## Activity list
1) Could you repeat the write-up on the offline triage app from "The demo is" to "doesn't. It does.", switching "phone" to "tablet"?
2) Answer these from the write-up on the offline triage app:
(a) How many languages does the offline voice translation cover?
(b) How long does the SITREP generator take to produce its report?
(c) What does the write-up name as the hardest part of building for extreme environments?

## Text provided
------------------------------------------------

Accomplishments that we're proud of

The demo is the accomplishment. Turn on airplane mode. Open the app. Describe a patient injury out loud. Get a triage decision back in under 5 seconds. No internet. No server. No API key. Just a phone and an AI that works. Beyond that:

A fully offline RAG pipeline grounded in WHO, FEMA, and NATO TCCC documents — running entirely on-device Auto-detection of disaster vs. combat protocol from voice context alone, with no manual input from the medic Offline multilingual voice translation across 11 languages, including Dari, Pashto, and Swahili A SITREP generator that turns all patient data into a military-standard report in 8 seconds A system architected entirely around the hardest constraint in AI deployment: zero connectivity

We set out to build something that works when everything else doesn't. It does.

What we learned

We learned that "offline AI" is not just a feature flag you toggle. It is an entirely different architecture. Every assumption that modern AI tooling is built on — cloud APIs, vector servers, remote inference, hosted models — has to be thrown out and rebuilt from scratch. We learned that the hardest part of building for extreme environments isn't the AI. It's the constraints. Hardware limits, no network, noisy voice input, low-resource languages, real medical accuracy requirements — each one alone is manageable. All of them together, simultaneously, is a completely different problem. We learned that when the use case is high enough stakes, "good enough" is not a standard you can accept. A triage AI that hallucinates a protocol step or gets a drug dosage wrong isn't a failed product — it's a dangerous one. That raised the bar for everything we built. And we learned that the problems worth solving are almost never the ones that are easy to demo.

------------------------------------------------

## Information shown
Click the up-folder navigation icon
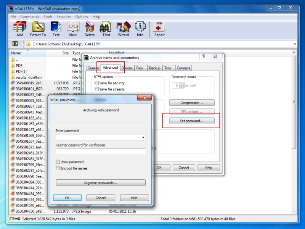The width and height of the screenshot is (305, 229). tap(14, 44)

------------------------------------------------

## Answers to each task
1)
The demo is the accomplishment. Turn on airplane mode. Open the app. Describe a patient injury out loud. Get a triage decision back in under 5 seconds. No internet. No server. No API key. Just a tablet and an AI that works. Beyond that:

A fully offline RAG pipeline grounded in WHO, FEMA, and NATO TCCC documents — running entirely on-device Auto-detection of disaster vs. combat protocol from voice context alone, with no manual input from the medic Offline multilingual voice translation across 11 languages, including Dari, Pashto, and Swahili A SITREP generator that turns all patient data into a military-standard report in 8 seconds A system architected entirely around the hardest constraint in AI deployment: zero connectivity

We set out to build something that works when everything else doesn't. It does.

2)
(a) 11 languages.
(b) 8 seconds.
(c) The constraints.